- _Work required_
Only the lines below from the one containing "1024x520 pixels." to the one containing "Switch to the Checksum tab" should be repeated, both included and unchanged.

Records from a collection
********

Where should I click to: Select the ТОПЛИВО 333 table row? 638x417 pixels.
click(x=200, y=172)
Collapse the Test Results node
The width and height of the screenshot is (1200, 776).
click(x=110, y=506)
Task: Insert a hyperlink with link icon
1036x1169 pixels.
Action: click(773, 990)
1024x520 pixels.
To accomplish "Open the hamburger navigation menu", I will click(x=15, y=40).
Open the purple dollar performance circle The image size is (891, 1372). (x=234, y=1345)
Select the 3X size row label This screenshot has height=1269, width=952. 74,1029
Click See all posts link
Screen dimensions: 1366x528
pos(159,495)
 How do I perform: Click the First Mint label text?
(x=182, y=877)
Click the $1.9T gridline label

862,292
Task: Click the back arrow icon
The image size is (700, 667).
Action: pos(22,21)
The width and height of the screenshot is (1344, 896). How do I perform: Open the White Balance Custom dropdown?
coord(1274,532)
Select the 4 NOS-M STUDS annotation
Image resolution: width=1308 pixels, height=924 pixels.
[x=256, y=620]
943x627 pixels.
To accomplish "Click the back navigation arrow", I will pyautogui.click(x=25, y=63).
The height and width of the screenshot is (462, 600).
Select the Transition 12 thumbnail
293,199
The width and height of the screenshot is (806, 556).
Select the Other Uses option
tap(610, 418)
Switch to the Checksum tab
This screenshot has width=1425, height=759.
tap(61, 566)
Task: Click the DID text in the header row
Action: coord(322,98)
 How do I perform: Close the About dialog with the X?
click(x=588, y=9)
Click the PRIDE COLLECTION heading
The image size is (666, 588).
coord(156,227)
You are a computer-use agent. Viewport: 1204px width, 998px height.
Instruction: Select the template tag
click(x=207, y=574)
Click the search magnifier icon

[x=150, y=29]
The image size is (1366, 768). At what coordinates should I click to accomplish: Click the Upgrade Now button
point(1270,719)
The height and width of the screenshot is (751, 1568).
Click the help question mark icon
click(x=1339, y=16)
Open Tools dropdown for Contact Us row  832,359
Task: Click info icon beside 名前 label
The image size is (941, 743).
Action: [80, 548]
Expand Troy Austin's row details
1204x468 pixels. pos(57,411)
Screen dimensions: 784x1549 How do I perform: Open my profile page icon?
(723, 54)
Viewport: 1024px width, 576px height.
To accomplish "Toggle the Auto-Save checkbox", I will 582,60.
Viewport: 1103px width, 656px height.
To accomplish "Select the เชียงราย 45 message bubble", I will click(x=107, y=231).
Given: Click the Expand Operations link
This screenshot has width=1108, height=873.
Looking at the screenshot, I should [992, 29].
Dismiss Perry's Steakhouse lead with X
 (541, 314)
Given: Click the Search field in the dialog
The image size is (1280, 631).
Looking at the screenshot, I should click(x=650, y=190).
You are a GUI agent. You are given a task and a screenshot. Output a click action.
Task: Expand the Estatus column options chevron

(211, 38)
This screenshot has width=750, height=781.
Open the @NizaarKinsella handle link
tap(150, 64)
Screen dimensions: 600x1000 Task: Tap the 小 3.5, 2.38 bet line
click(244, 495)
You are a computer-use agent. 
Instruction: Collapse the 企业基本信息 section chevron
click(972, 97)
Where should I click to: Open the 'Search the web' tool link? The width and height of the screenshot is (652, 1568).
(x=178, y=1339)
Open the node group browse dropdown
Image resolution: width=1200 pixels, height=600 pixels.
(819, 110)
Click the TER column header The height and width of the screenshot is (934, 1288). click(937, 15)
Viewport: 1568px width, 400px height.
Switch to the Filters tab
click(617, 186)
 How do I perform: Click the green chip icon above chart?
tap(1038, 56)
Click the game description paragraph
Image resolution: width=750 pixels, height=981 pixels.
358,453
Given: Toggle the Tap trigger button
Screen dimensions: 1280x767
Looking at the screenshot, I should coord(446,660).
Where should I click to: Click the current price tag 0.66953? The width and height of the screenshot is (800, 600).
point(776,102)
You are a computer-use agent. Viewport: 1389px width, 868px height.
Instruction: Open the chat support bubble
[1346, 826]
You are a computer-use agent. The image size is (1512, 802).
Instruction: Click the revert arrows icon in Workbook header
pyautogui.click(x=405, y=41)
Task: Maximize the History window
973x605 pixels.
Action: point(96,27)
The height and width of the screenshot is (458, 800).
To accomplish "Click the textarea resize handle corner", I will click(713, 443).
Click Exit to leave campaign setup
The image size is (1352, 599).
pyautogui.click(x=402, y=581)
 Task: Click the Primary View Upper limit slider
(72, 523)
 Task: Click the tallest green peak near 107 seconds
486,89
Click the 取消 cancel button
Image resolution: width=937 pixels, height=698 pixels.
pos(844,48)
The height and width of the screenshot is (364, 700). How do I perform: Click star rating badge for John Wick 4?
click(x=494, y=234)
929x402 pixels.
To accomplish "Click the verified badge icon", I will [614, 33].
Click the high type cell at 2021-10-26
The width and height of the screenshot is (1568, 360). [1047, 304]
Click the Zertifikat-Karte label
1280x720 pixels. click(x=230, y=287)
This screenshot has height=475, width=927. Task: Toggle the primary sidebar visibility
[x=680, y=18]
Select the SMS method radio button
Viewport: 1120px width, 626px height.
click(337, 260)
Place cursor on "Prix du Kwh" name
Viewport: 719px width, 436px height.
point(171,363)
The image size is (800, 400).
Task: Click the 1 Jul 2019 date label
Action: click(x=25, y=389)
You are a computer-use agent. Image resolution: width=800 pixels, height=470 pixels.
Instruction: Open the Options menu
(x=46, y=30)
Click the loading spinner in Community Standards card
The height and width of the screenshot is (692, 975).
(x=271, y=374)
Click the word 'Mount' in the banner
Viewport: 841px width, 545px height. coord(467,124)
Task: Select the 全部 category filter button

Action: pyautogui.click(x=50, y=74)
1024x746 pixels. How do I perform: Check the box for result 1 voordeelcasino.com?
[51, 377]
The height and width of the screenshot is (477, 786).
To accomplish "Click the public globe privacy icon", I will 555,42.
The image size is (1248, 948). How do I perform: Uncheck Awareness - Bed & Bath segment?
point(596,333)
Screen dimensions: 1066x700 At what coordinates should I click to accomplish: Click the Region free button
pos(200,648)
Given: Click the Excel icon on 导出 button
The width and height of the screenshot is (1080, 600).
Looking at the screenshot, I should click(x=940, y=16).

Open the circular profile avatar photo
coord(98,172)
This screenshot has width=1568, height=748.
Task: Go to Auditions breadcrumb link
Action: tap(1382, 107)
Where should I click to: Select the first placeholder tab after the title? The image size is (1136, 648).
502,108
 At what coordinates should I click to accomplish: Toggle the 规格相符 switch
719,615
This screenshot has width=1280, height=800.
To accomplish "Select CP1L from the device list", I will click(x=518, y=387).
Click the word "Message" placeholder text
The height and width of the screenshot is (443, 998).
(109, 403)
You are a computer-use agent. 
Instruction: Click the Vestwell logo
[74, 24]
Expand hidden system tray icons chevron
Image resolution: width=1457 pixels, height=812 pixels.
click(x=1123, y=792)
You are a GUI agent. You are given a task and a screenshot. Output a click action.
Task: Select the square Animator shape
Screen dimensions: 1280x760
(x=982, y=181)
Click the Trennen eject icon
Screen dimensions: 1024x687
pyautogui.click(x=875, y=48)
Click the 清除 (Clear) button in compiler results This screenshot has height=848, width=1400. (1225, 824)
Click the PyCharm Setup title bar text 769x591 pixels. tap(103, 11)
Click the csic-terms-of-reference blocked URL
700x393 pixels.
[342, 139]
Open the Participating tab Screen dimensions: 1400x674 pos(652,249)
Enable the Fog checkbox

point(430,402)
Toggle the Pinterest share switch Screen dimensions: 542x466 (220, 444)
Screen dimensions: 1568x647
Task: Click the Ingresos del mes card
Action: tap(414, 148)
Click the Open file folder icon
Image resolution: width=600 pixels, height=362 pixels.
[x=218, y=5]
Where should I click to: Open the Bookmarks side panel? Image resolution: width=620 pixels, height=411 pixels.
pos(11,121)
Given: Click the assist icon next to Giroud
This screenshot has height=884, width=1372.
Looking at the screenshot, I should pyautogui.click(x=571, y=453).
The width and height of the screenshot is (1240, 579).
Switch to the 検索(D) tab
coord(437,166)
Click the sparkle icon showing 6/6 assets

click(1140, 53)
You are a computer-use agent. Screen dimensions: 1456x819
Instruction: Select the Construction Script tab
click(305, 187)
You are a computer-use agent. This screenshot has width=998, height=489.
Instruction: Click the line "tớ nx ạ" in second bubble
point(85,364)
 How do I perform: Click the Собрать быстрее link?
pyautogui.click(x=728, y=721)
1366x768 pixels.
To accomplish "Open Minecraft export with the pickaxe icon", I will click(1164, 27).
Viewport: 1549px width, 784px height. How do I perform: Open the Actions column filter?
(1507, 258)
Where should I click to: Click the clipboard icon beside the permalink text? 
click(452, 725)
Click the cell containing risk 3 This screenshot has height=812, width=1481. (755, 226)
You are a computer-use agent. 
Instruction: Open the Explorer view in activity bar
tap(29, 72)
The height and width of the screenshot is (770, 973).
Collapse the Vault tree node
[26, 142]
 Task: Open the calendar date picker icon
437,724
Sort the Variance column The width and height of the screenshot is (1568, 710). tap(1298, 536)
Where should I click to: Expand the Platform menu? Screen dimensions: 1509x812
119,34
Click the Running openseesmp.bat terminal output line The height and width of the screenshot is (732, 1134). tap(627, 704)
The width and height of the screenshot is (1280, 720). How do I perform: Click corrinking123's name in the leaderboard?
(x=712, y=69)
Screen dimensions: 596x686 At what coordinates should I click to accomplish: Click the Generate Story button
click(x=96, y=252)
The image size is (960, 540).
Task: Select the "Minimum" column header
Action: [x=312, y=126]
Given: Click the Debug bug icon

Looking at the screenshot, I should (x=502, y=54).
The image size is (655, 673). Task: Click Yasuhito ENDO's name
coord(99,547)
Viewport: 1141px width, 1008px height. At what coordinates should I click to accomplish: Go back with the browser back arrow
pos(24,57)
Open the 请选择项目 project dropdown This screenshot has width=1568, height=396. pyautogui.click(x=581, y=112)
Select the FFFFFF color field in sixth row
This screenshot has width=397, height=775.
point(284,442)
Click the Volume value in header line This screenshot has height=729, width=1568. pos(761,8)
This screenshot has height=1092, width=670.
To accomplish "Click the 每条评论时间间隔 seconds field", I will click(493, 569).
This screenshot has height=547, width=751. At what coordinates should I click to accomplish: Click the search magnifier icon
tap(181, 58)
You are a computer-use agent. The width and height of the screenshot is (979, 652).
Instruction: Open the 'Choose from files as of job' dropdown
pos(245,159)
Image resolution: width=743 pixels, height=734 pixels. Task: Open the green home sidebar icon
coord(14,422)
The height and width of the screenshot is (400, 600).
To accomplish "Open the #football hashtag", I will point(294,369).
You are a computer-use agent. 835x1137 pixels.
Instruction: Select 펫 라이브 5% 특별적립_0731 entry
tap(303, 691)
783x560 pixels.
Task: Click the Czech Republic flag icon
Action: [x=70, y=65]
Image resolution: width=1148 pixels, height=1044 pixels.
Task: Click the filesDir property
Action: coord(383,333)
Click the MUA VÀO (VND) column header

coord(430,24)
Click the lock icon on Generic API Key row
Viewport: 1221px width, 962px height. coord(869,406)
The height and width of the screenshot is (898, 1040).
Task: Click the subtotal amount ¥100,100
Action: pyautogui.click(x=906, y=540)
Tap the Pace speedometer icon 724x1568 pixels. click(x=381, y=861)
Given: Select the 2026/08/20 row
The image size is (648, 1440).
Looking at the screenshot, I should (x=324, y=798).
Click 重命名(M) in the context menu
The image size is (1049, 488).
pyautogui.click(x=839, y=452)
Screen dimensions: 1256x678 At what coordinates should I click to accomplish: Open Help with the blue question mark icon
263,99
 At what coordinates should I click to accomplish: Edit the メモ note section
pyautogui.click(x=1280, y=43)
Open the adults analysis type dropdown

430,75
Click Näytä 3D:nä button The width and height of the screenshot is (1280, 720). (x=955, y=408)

********

- _Answer to the exercise_
1024x520 pixels.
To accomplish "Open the hamburger navigation menu", I will click(x=15, y=40).
Open the purple dollar performance circle The image size is (891, 1372). (x=234, y=1345)
Select the 3X size row label This screenshot has height=1269, width=952. 74,1029
Click See all posts link
Screen dimensions: 1366x528
pos(159,495)
 How do I perform: Click the First Mint label text?
(x=182, y=877)
Click the $1.9T gridline label

862,292
Task: Click the back arrow icon
The image size is (700, 667).
Action: pos(22,21)
The width and height of the screenshot is (1344, 896). How do I perform: Open the White Balance Custom dropdown?
coord(1274,532)
Select the 4 NOS-M STUDS annotation
Image resolution: width=1308 pixels, height=924 pixels.
[x=256, y=620]
943x627 pixels.
To accomplish "Click the back navigation arrow", I will pyautogui.click(x=25, y=63).
The height and width of the screenshot is (462, 600).
Select the Transition 12 thumbnail
293,199
The width and height of the screenshot is (806, 556).
Select the Other Uses option
tap(610, 418)
Switch to the Checksum tab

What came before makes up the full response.